Thanks! Yes, might be overthinking on my part. My Maloof joints are tight but, on the other hand, they are not on a short-legged rocker but on a 19"-high bench.


----------



## Mahdeew (Jul 24, 2013)

I think it would depend on how long of a bench you are building and average weight it needs to tolerate. Most benches have an apron on each side that is tongue and grooved into the legs. Will this bench have any other reinforcement?


----------



## tblank (Apr 8, 2010)

If I were hell bent on adding a screw to this joint, I'd prefer to use one screw/bolt with the largest diameter allowable for shear strength. And, only one to keep the penetrations into the wood to be as few as possible. Less chance for failure and splitting over time. This also can be accomplished with a wooden peg. One of contrasting varieties and visible from behind to add a nice touch but out of the way and unobtrusive.


----------



## pottz (Sep 15, 2015)

i did a maloof rocker and used 2 #10×3 wood screws for the front leg and back leg,the front was done as in your 3rd drawing,the rear leg were side by side no clamps were needed.you can see what i did if you look in my projects.


----------



## harum (Nov 25, 2013)

Appreciate all the feedback!



> I think it would depend on how long of a bench you are building and average weight it needs to tolerate. Most benches have an apron on each side that is tongue and grooved into the legs. Will this bench have any other reinforcement?
> 
> - mahdee


This bench is for one person, it's about 28" wide. The legs extend 5" up above the rails; two legs on each side are connected by an arm rest, similar to Maloof benches; no other reinforcement is in plans.

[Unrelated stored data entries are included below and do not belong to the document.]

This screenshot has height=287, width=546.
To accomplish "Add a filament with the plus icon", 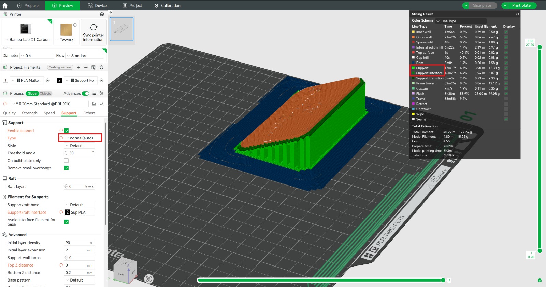I will click(x=78, y=67).

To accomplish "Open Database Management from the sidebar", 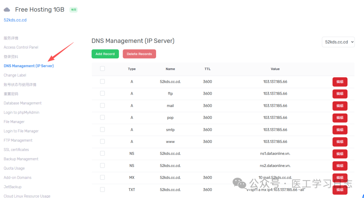I will click(23, 103).
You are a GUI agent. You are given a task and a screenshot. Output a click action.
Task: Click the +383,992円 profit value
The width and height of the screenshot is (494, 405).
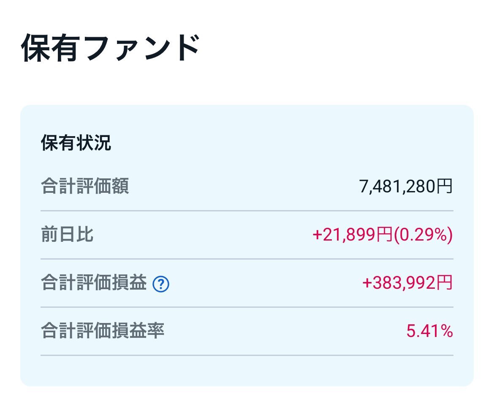pos(407,283)
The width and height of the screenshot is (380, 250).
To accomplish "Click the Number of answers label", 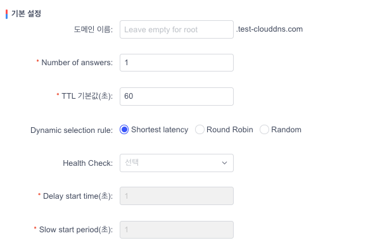I will point(77,63).
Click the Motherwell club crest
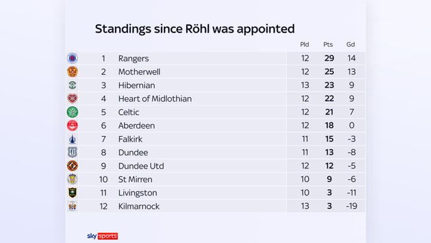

> If I were hell bent on adding a screw to this joint, I d prefer to use one screw/bolt with the largest diameter allowable for shear strength. And, only one to keep the penetrations into the wood to be as few as possible. Less chance for failure and splitting over time. This also can be accomplished with a wooden peg. One of contrasting varieties and visible from behind to add a nice touch but out of the way and unobtrusive.
> 
> - tblank


Yes, I prefer just one big screw per joint. However, on the other hand, two screws per joint, if done one above the other as in images above, could eliminate the transfer of racking force to the joint in the direction where it is weakest. A single screw in the middle might hold the joint together but, unlike a pair of screws, might not prevent spreading of the stress within the joint.

A hidden dowel from inside is another option! Thanks!



> i did a maloof rocker and used 2 #10×3 wood screws for the front leg and back leg,the front was done as in your 3rd drawing,the rear leg were side by side no clamps were needed.you can see what i did if you look in my projects.
> 
> - pottz


Great job! Looks like in your rocker both screws went into the "tongue" of the joint on the seat side. Mine tongue is only 7/8" thick and cannot accommodate both screws.


----------



## tblank (Apr 8, 2010)

It looks to me, that this joint was designed with glue surface area in mind. That with epoxy would make a pretty solid connection. Coupled with a screw or dowel and it should stand up to all the dynamic forces subjected to in use.


----------



## robscastle (May 13, 2012)

Just what is a Maloof Joint?










And I cannot possibly see how putting glue or screws in it would make it stronger, well ….maybe some epoxy glue.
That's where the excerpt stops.